もちろん現場の着付けは役柄で変えますが、女優さんで感心するのは(「男はつらいよ」の)三崎千恵子さん。役の上でもプライベートでも自分のスタイルがちゃんとあって、自分で着たほうがいい格好になるんです。例外ですけどね。賠償さんは若いというのがあってこちらで着せていましたけど。寅さん(「男はつらいよ」)では、地方の芸者とか、意外ときものがあるんですよ。それで、わざと田舎っぽくする。やっぱり、パターンというか、そう見えるきものや着付けがあるんですよね(笑)。大柄で派手とか、見た目の軽さとかね。……全体の雰囲気なんですけどね、でも(きもので)そういうのを探すと今度はなかなか無かったりする。だから一般の人は、こうすれば田舎っぽく見えるというパターンの、その反対を意識すればいいんじゃないですか(笑)。パターンといえば大奥みたいなのはある程度、決まった衣裳があるのでそれを使うんですが、女優さんに強く個性があるときは、別に作ったりもします。やっぱり、“着る人”を表すことが大事ですよね。

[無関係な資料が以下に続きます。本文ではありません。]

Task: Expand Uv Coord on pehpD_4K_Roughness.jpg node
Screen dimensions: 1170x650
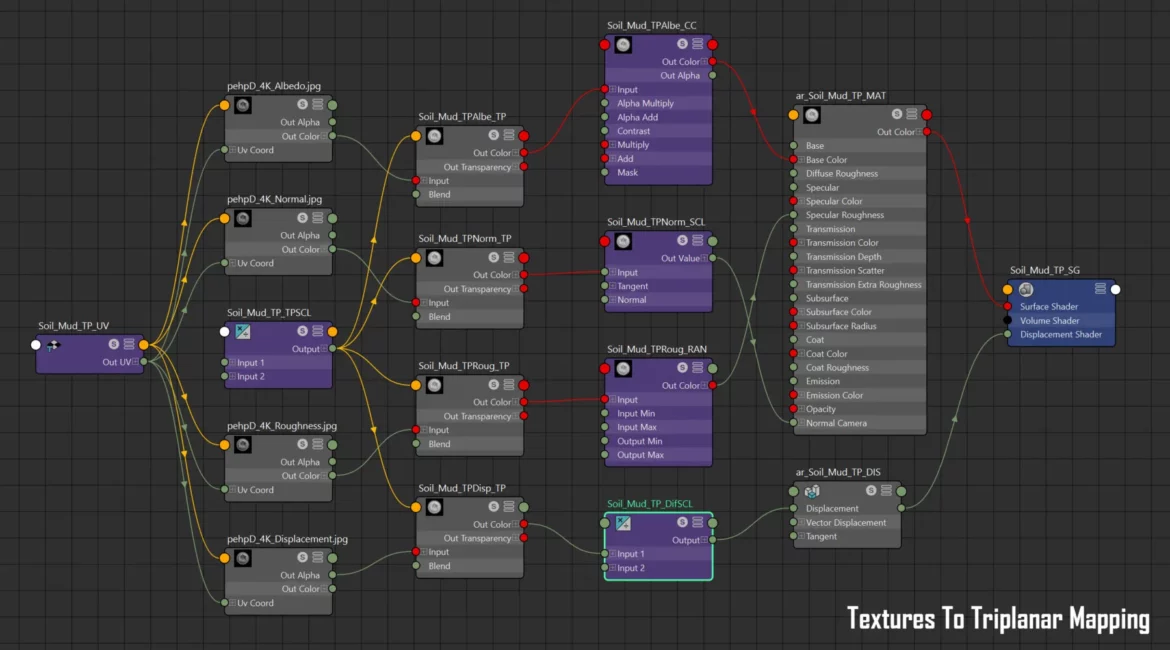Action: pos(231,490)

内掛けや芸者の(きものの)裏は、関西と関東で違います。関西は白、関東は共(布)です。今は現場でも滑りの関係で、木綿のきものにも裏は羽二重とか正絹を使うけど、昔はいろいろですが、大体紅絹(もみ)が多い。ところがいま、紅絹が無いんですよね。仕立てるときは僕たちは額縁仕立て(外から見える部分にだけ額縁のように裏を付ける仕立て)が多いですね。商売していてよく立ち動く女将さんは胴抜きで作っていたり、茶道をやっている人は前幅が広かったり、きものをみると着ている人の生活や立場が分かる面白さがありますね。